For (ii) I believe the idea is to get the upper estimate going from the usual Simple Random Sample to one with replacement where the inclusion events are i.i.d. So we want an inequality like this:
$$
P(n_D = 0)=P(i_1,\ldots,i_n \in D^c) \overset{!}{\leq} \prod_{j=1} P(i_j \in D^c) = (1-\frac{N_D}{N})^n.
$$
But how can we show the ! step?

Answer 1

For (ii) I believe the idea is to get the upper estimate going from the usual Simple Random Sample to one with replacement where the inclusion events are i.i.d.

Is the sample $S$ drawn with or without replacement? You said that it's a simple random sample (which requires replacement), but the sentence above seems to imply that you're sampling without replacement.

Could we compute $P(n_D=0)$? We don't know the distribution of $n_D$ or anything.

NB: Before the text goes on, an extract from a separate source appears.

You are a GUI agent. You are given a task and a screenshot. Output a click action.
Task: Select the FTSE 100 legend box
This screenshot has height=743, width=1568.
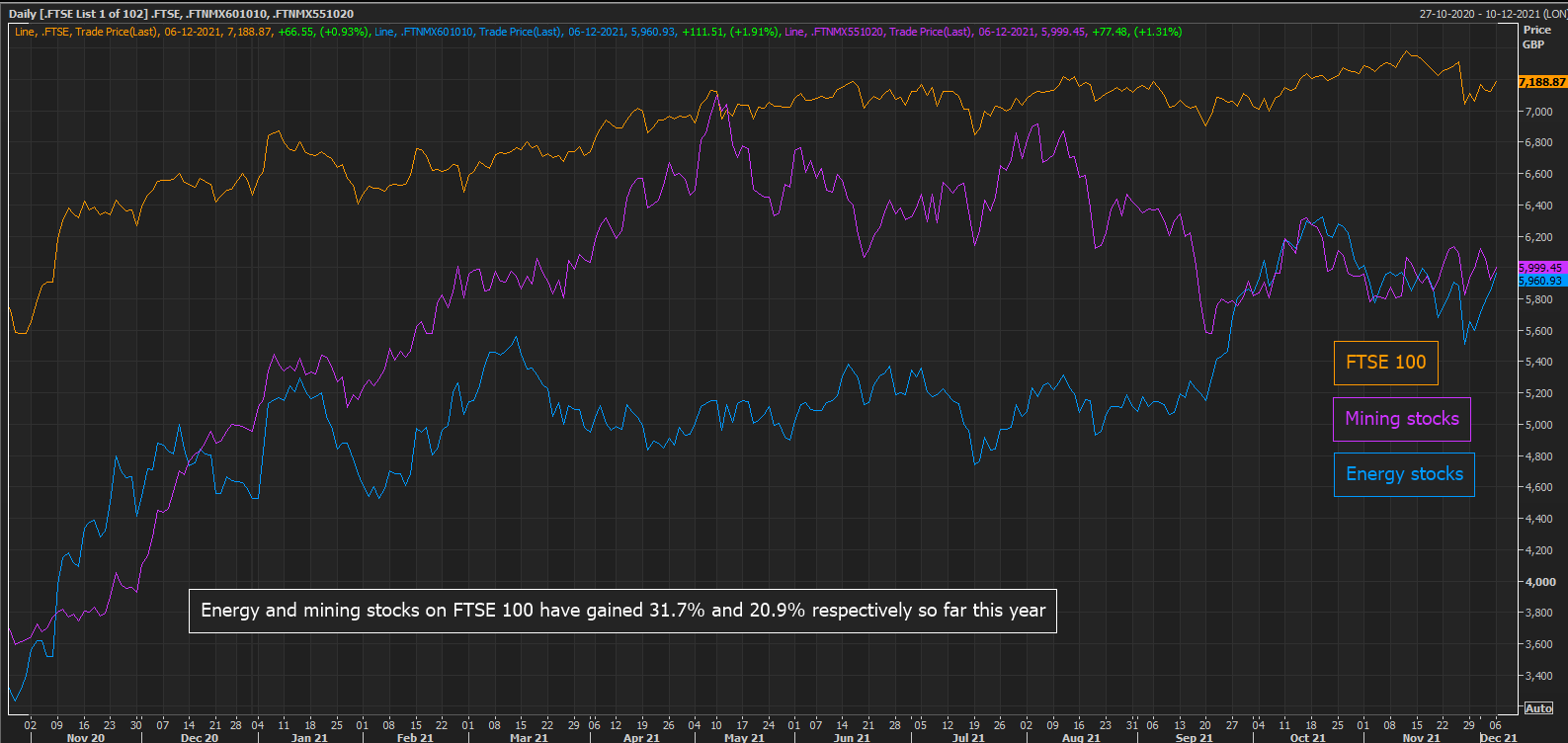[1385, 363]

I'm going to assume that you're sampling without replacement. In that case, as long as $n \leq N_D$ and $n \leq N-N_D$, we know that $n_D$ follows a hypergeometric distribution. We thus have:

$$ P(n_D=0) = \frac{{N_D \choose 0}{N-N_D \choose n} }{{N \choose n}}=\frac{(N-N_D)!(N-n)!}{(N-N_D-n)!N!} $$